*** Opening EXTRACT TO READ ***

To update this chapter, a literature search was conducted using PubMed MEDLINE for research published after 2009 on nutrition therapy for insulin-requiring adult patients. Search criteria included the following: carbohydrate counting, medical nutrition therapy, dietary therapy, healthy eating, nutrition counseling, nutrition education, glycemic index, glycemic load or treatment research in human subjects with type 1 diabetes, and English language articles. Study design preferences were randomized controlled trials, clinical controlled studies, large nonrandomized observational studies, cohort studies, or case-controlled studies. The literature search identified 251 articles. Fifteen articles were retrieved for more detailed evaluation, and two articles were identified from reference lists. Of these, 10 met inclusion criteria and are included in Table 5.5.

Table 5.5 Studies on Nutrition Therapy for Adults with Type 1 Diabetes: Carbohydrate-Counting Meal-Planning Approach



Nutrition Therapy Interventions

Based on the results of the DCCT, ADA recommends intensive insulin therapy for type 1 diabetes, using basal and bolus insulin to reproduce or mimic normal physiological insulin secretion: 1) use of multiple-dose insulin injections (three to four injections per day of basal and prandial insulin) or insulin pump therapy; 2) matching prandial insulin-to-carbohydrate intake, premeal blood glucose, and anticipated activity; and 3) for many people (especially if hypoglycemia is a problem), use of insulin analogs (ADA 2012). The use of basal and prandial insulin replaces insulin in a way that closely approximates normal physiological patterns.

Insulin therapy should be integrated into the individual’s usual eating and physical activity pattern; individuals using rapid-acting insulin by injection or insulin pump should adjust the meal and snack insulin doses on the basis of carbohydrate content of the meals and snacks. In individuals using fixed daily doses, carbohydrate intake on a day-to-day basis should be kept consistent with respect to time and amount. For planned exercise, insulin doses can be adjusted; for unplanned exercise, extra carbohydrate may be needed (ADA 2008).

Achieving nutrition-related goals requires a coordinated team effort that includes the person with diabetes and involves the patient in the decision-making process. Because of the complexity of nutrition issues, it is recommended that an RD who is knowledgeable and skilled in implementing nutrition therapy into diabetes management and education be the team member who plays the leading role in providing nutrition therapy (ADA 2012). However, all team members, including physicians and nurses, should be knowledgeable about nutrition therapy and support its implementation (ADA 2008).

The Acad Nutr Diet EBNPG state the following: “Medical nutrition therapy (MNT) plays a crucial role in managing diabetes and reducing the potential complications related to poor glycemic, lipid, and blood pressure control” (Franz 2010; Acad Nutr Diet 2008). Carbohydrate intake and available insulin are the primary determinants of postprandial glucose levels. Therefore, management of carbohydrate intake is the primary strategy for achieving glycemic control. For individuals who adjust mealtime (prandial) insulin or who are on CSII, insulin doses should be adjusted to match carbohydrate intake (ICRs). Comprehensive nutrition education and counseling should be provided that includes instruction on interpretation of blood glucose monitoring patterns and nutrition-related medication management. Specifically, people using “flexible” insulin dosing to manage their diabetes need to understand the relationship and coordination of their basal-bolus insulin plan (insulin action) with the blood glucose–raising effect of their carbohydrate intake.

*** Closing EXTRACT TO READ ***

TASK 1:
Update the passage on nutrition therapy for type 1 diabetes by rewriting everything from "To update this" down to "in Table 5.5.", with "PubMed MEDLINE" changed to "Embase".
TASK 2:
According to the passage on nutrition therapy for type 1 diabetes, how many articles did the literature search identify?
The data that follow have no connection to the passage on nutrition therapy for type 1 diabetes.

*** Opening INFORMATION SHOWN ***

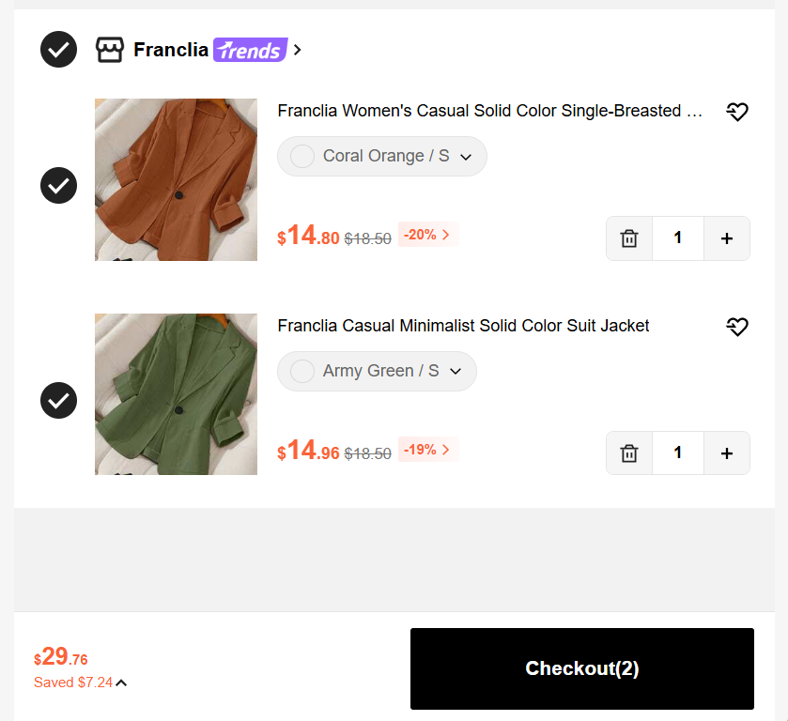Deselect the Army Green suit jacket item
Screen dimensions: 788x721
pos(58,401)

*** Closing INFORMATION SHOWN ***

EXERCISE RESPONSE 1:
To update this chapter, a literature search was conducted using Embase for research published after 2009 on nutrition therapy for insulin-requiring adult patients. Search criteria included the following: carbohydrate counting, medical nutrition therapy, dietary therapy, healthy eating, nutrition counseling, nutrition education, glycemic index, glycemic load or treatment research in human subjects with type 1 diabetes, and English language articles. Study design preferences were randomized controlled trials, clinical controlled studies, large nonrandomized observational studies, cohort studies, or case-controlled studies. The literature search identified 251 articles. Fifteen articles were retrieved for more detailed evaluation, and two articles were identified from reference lists. Of these, 10 met inclusion criteria and are included in Table 5.5.

EXERCISE RESPONSE 2:
251 articles.